@hirgten
ジルコン
決壊しそうだった。
踏み出す度、地面に叩きつける雨がパンプスの中に入ってきてストッキングを濡らしていく。少しでも早く雨宿りできる場所へ行きたいが、身体が重くてどうしたって走ることができない。こんな時間で擦れ違う人は少ないが、それでもみな傘を差していて、その中で一人雨に濡れている自分が惨めで仕方がなかった。
元はと言えば天気予報を見ていなかった私が悪い。しかしそれも残業続きで寝る時間が遅くなり、朝はギリギリまで寝ていないと到底出勤できないからであって、残業が必要なのも仕事を押し付けてくる上司がいるからであり、明らかに自身の処理能力を超えた業務量を抱えているのを知っていながら手助けしてくれるような先輩も同僚もいないせいだ。
――それもこれも、自分が悪いのだけど。
濡れないように下を向いていた顔を更に俯ける。ストラップの先についた社員証がだらりと垂れ下がって〝三春信子〟と言う名前と顔写真の上にぱたぱたと水滴がついた。靴はもちろんスカートも鞄も濡れて変色している。情けなくて人目を避けるように細い路地に入り、重たい息を吐く。

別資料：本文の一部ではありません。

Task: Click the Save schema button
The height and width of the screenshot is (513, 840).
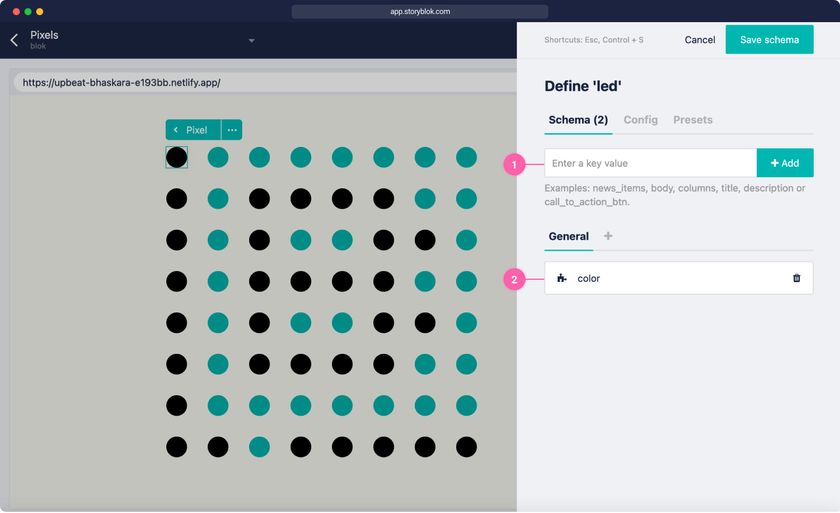Action: coord(769,40)
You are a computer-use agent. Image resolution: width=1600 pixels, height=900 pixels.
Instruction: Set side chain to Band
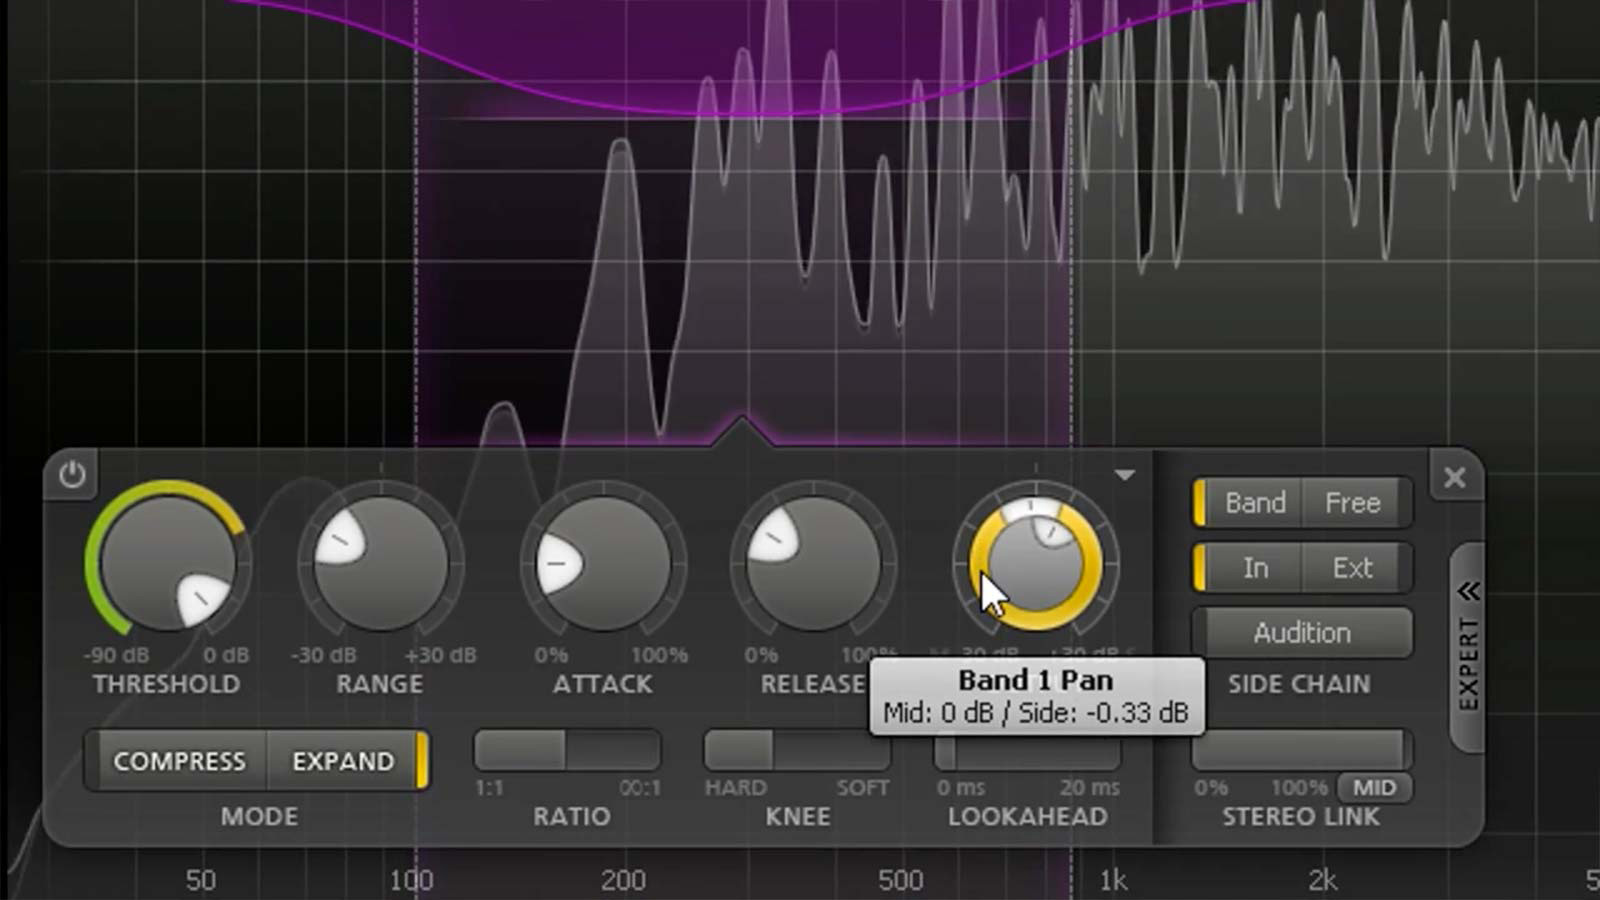[x=1254, y=503]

急ぎ足に駅へと向かう人の靴が視界に入り、水溜まりに一瞬大きな波紋ができる。その波が自分の胸中にまで押し寄せるような気がして、うっと肺が詰まった。
この世は生き辛い。ぽつり、ぽつりと歩きながら胸に手を当てる。ここはいつだって不安と痛みを伴って、ヒビが入り続けている。ここだけじゃない、身体中至るところに亀裂はある。
――それに気付いたのはいつだっただろう。
雨に濡れながら信子は思う。
――就活してた時? 高校生になった時? いやもっと、ずっと前からだったような……。
「一人っ子ってさ、寂しくない?」
これは確か、中学生の頃だったかと思う。当時仲の良かった友達と学校からの帰り道を歩いていると、なんの話の流れか、ふとそんなことを尋ねられた。

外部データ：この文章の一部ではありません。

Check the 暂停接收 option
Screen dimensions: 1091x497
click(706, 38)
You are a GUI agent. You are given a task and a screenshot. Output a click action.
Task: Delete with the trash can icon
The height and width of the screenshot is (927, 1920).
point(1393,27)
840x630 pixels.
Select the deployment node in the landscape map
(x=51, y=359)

「どうかなぁ、私は結構気楽だけど。そっちは確か弟がいるんだっけ」
「うん。姉弟がいるとうるさいとか鬱陶しいっていう人が多いけど、私は弟が可愛くてしょうがなくてさぁ。ちょっと年が離れてるってのもあって家族全員で猫かわいがりよ」
信子はその弟には会ったことがない。なのでその〝可愛い〟が見た目に対してなのか、性格についてなのかは分からなかったが、それよりも彼女は普段弟の話など全くしないので、突然そんな話が出て驚いた。
「へぇ、なんか意外だね。でも家族みんながそんな感じだと甘えん坊に育ったりしないの?」
「それがそうでもないのよ。我儘言わないし、気遣いも出来るし、本当にいい子なの。愛情たっぷり注いで育ててるからかな」
嬉しそうに言う友人の言葉を聞いた瞬間、身体の奥がずきんと痛んだ。
「そう、なんだ」
「最近はトランプにはまっててさ、毎晩相手させられてるんだ。あっそうだ、今度うちへ遊びにきて相手してやってよ。いつも同じ面子だとこっちも飽きちゃって」
「うん、行く行く」
さっきの台詞のどこに傷つく部分があったのか自分でも不思議に思いつつも、その時は特に気にすることなく会話は続き、彼女とはいつも通りの場所で別れてそれぞれの家に帰った。
「おかえりなさい」
「ただいま」
帰宅すると母親が夕飯の準備をしている。台所まで入っていって鞄から弁当箱を出し、包みを解いて流しに置いておく。自分の部屋で着替えてからだとこれを忘れてしまい、次の日慌てて洗う羽目になるので嫌でもそうするようにしていた。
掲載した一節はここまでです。